Benford's law

Benford's law is usually explained in terms of the first digits of numbers. If you look up the heights of the tallest hundred mountains in the world, the land areas covered by the world's assorted nations, or any number of other sources of data, and consider only the first (non-zero) digit of each number, you will get more ones than twos, more twos than threes and so on. Back in the old days when computation was done using tables of logarithms, it was widely observed that a book of such tables was more heavily thumbed (i.e. the edges of the pages were visibly dirtier) towards the front – i.e. low numbers – than towards the back.
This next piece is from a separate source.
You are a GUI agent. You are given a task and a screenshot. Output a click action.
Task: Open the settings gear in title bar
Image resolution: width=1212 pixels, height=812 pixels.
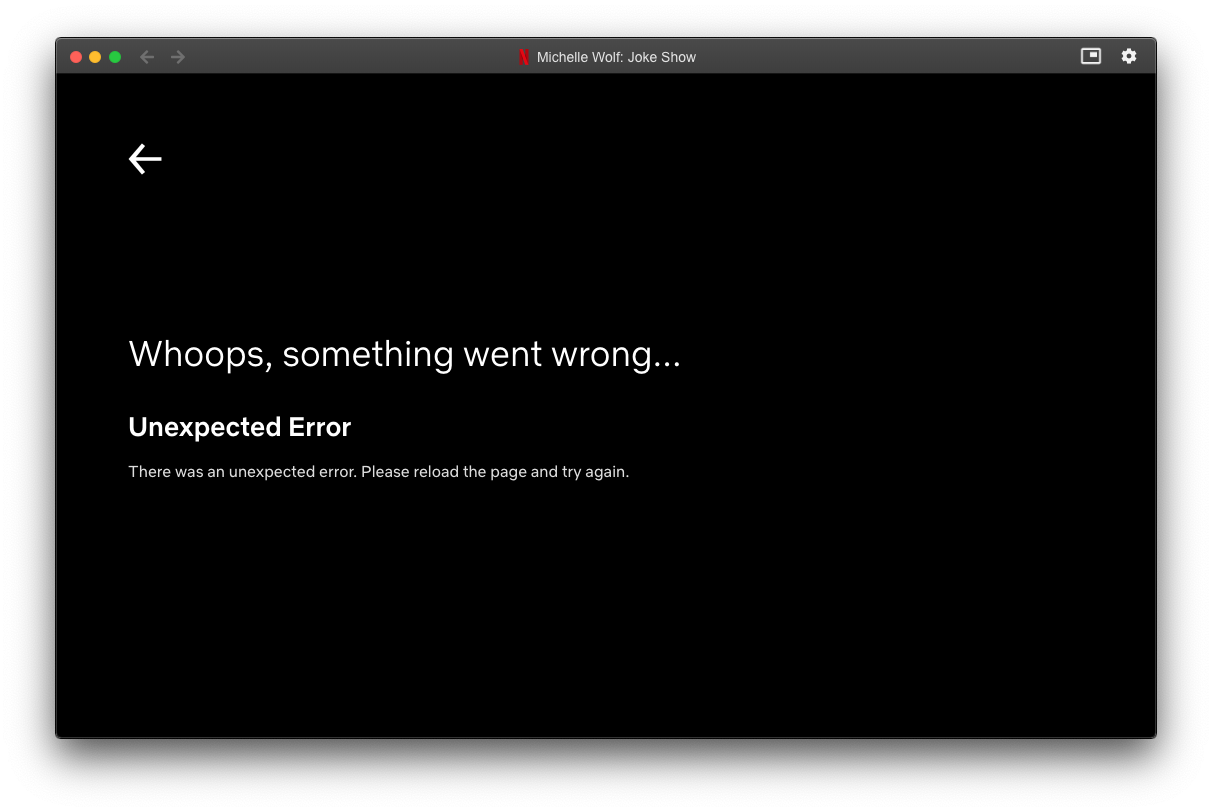tap(1129, 56)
Obviously, the law doesn't hold for arbitrary data sets; if we look at the heights, measured in feet, of human adults we get a distribution of first digits in which 1 (and probably 2) totally fails to show up; you maybe get a few at 3, some at 4, lots at 5, a fair number at 6 and barely any beyond that. If we measure the same data in metres, 1 accounts for nearly all of the answers, 2 for a very few and if you get any other digits at all they'll be from the tiny proportion of adults under one metre in height. This is because the distribution of values has mean (somewhere around a metre and a half) significantly larger than its standard deviation (somewhere around ten to twenty centimetres). Benford's law only really applies to data whose variations are large enough, compared to their average, to straddle at least the range from some value to 10 times that value. Furthermore, it's only really meaningful where zero isn't a candidate value; and it ignores sign, effectively coercing the data to positive values.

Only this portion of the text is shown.